[What you have to do]
All entries given below are to be returned word for word.

(Dataset entries)
________________________________________
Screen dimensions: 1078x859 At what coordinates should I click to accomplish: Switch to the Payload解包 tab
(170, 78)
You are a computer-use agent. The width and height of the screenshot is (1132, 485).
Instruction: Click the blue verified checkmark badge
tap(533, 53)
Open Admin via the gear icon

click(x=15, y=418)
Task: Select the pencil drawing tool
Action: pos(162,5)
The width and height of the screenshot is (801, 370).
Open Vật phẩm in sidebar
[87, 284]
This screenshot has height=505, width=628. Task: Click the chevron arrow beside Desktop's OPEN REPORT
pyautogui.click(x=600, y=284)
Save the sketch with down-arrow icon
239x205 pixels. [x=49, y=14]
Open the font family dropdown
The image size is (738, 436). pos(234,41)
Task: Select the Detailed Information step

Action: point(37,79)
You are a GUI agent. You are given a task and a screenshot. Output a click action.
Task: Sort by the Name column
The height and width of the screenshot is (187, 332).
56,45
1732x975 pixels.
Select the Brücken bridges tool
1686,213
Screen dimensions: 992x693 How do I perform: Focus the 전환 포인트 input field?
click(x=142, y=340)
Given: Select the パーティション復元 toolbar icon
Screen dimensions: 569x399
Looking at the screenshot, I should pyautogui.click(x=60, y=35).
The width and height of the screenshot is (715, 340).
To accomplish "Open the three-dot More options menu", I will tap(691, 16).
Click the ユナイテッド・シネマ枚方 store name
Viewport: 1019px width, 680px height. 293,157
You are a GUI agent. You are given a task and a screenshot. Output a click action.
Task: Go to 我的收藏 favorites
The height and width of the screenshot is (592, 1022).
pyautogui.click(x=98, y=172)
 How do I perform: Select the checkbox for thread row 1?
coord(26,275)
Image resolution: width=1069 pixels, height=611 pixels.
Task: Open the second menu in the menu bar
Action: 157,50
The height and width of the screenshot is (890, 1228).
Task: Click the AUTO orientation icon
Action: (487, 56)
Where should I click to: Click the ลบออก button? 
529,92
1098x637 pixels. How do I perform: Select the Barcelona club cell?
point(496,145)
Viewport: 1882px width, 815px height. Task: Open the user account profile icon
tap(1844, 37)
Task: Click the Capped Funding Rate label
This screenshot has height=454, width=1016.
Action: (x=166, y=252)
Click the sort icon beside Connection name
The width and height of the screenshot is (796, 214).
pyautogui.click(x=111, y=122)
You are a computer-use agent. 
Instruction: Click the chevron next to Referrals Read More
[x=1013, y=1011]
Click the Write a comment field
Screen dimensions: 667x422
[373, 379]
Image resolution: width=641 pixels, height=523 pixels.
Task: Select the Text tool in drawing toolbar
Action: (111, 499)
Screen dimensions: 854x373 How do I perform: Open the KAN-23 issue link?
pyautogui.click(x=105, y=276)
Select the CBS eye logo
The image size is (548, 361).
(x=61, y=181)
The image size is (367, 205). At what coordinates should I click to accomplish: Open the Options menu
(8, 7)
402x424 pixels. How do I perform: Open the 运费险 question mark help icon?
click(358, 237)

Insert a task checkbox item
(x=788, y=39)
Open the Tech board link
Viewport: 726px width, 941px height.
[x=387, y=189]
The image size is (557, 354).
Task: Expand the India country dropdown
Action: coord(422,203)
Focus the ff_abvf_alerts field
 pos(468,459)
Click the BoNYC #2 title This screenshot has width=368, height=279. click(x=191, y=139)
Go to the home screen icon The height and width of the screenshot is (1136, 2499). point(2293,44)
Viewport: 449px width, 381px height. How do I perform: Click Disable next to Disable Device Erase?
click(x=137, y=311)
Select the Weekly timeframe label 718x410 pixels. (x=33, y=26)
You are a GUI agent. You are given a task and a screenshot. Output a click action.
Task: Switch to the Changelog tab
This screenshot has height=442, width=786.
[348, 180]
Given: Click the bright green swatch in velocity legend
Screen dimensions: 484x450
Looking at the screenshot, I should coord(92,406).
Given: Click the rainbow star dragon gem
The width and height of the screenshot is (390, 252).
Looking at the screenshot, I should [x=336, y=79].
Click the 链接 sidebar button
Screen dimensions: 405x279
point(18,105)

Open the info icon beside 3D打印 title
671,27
________________________________________
[Output below]
Screen dimensions: 1078x859 At what coordinates should I click to accomplish: Switch to the Payload解包 tab
(170, 78)
You are a computer-use agent. The width and height of the screenshot is (1132, 485).
Instruction: Click the blue verified checkmark badge
tap(533, 53)
Open Admin via the gear icon

click(x=15, y=418)
Task: Select the pencil drawing tool
Action: pos(162,5)
The width and height of the screenshot is (801, 370).
Open Vật phẩm in sidebar
[87, 284]
This screenshot has height=505, width=628. Task: Click the chevron arrow beside Desktop's OPEN REPORT
pyautogui.click(x=600, y=284)
Save the sketch with down-arrow icon
239x205 pixels. [x=49, y=14]
Open the font family dropdown
The image size is (738, 436). pos(234,41)
Task: Select the Detailed Information step

Action: point(37,79)
You are a GUI agent. You are given a task and a screenshot. Output a click action.
Task: Sort by the Name column
The height and width of the screenshot is (187, 332).
56,45
1732x975 pixels.
Select the Brücken bridges tool
1686,213
Screen dimensions: 992x693 How do I perform: Focus the 전환 포인트 input field?
click(x=142, y=340)
Given: Select the パーティション復元 toolbar icon
Screen dimensions: 569x399
Looking at the screenshot, I should pyautogui.click(x=60, y=35).
The width and height of the screenshot is (715, 340).
To accomplish "Open the three-dot More options menu", I will tap(691, 16).
Click the ユナイテッド・シネマ枚方 store name
Viewport: 1019px width, 680px height. 293,157
You are a GUI agent. You are given a task and a screenshot. Output a click action.
Task: Go to 我的收藏 favorites
The height and width of the screenshot is (592, 1022).
pyautogui.click(x=98, y=172)
 How do I perform: Select the checkbox for thread row 1?
coord(26,275)
Image resolution: width=1069 pixels, height=611 pixels.
Task: Open the second menu in the menu bar
Action: 157,50
The height and width of the screenshot is (890, 1228).
Task: Click the AUTO orientation icon
Action: (487, 56)
Where should I click to: Click the ลบออก button? 
529,92
1098x637 pixels. How do I perform: Select the Barcelona club cell?
point(496,145)
Viewport: 1882px width, 815px height. Task: Open the user account profile icon
tap(1844, 37)
Task: Click the Capped Funding Rate label
This screenshot has height=454, width=1016.
Action: (x=166, y=252)
Click the sort icon beside Connection name
The width and height of the screenshot is (796, 214).
pyautogui.click(x=111, y=122)
You are a computer-use agent. 
Instruction: Click the chevron next to Referrals Read More
[x=1013, y=1011]
Click the Write a comment field
Screen dimensions: 667x422
[373, 379]
Image resolution: width=641 pixels, height=523 pixels.
Task: Select the Text tool in drawing toolbar
Action: (111, 499)
Screen dimensions: 854x373 How do I perform: Open the KAN-23 issue link?
pyautogui.click(x=105, y=276)
Select the CBS eye logo
The image size is (548, 361).
(x=61, y=181)
The image size is (367, 205). At what coordinates should I click to accomplish: Open the Options menu
(8, 7)
402x424 pixels. How do I perform: Open the 运费险 question mark help icon?
click(358, 237)

Insert a task checkbox item
(x=788, y=39)
Open the Tech board link
Viewport: 726px width, 941px height.
[x=387, y=189]
The image size is (557, 354).
Task: Expand the India country dropdown
Action: coord(422,203)
Focus the ff_abvf_alerts field
 pos(468,459)
Click the BoNYC #2 title This screenshot has width=368, height=279. click(x=191, y=139)
Go to the home screen icon The height and width of the screenshot is (1136, 2499). point(2293,44)
Viewport: 449px width, 381px height. How do I perform: Click Disable next to Disable Device Erase?
click(x=137, y=311)
Select the Weekly timeframe label 718x410 pixels. (x=33, y=26)
You are a GUI agent. You are given a task and a screenshot. Output a click action.
Task: Switch to the Changelog tab
This screenshot has height=442, width=786.
[348, 180]
Given: Click the bright green swatch in velocity legend
Screen dimensions: 484x450
Looking at the screenshot, I should coord(92,406).
Given: Click the rainbow star dragon gem
The width and height of the screenshot is (390, 252).
Looking at the screenshot, I should [x=336, y=79].
Click the 链接 sidebar button
Screen dimensions: 405x279
point(18,105)

Open the info icon beside 3D打印 title
671,27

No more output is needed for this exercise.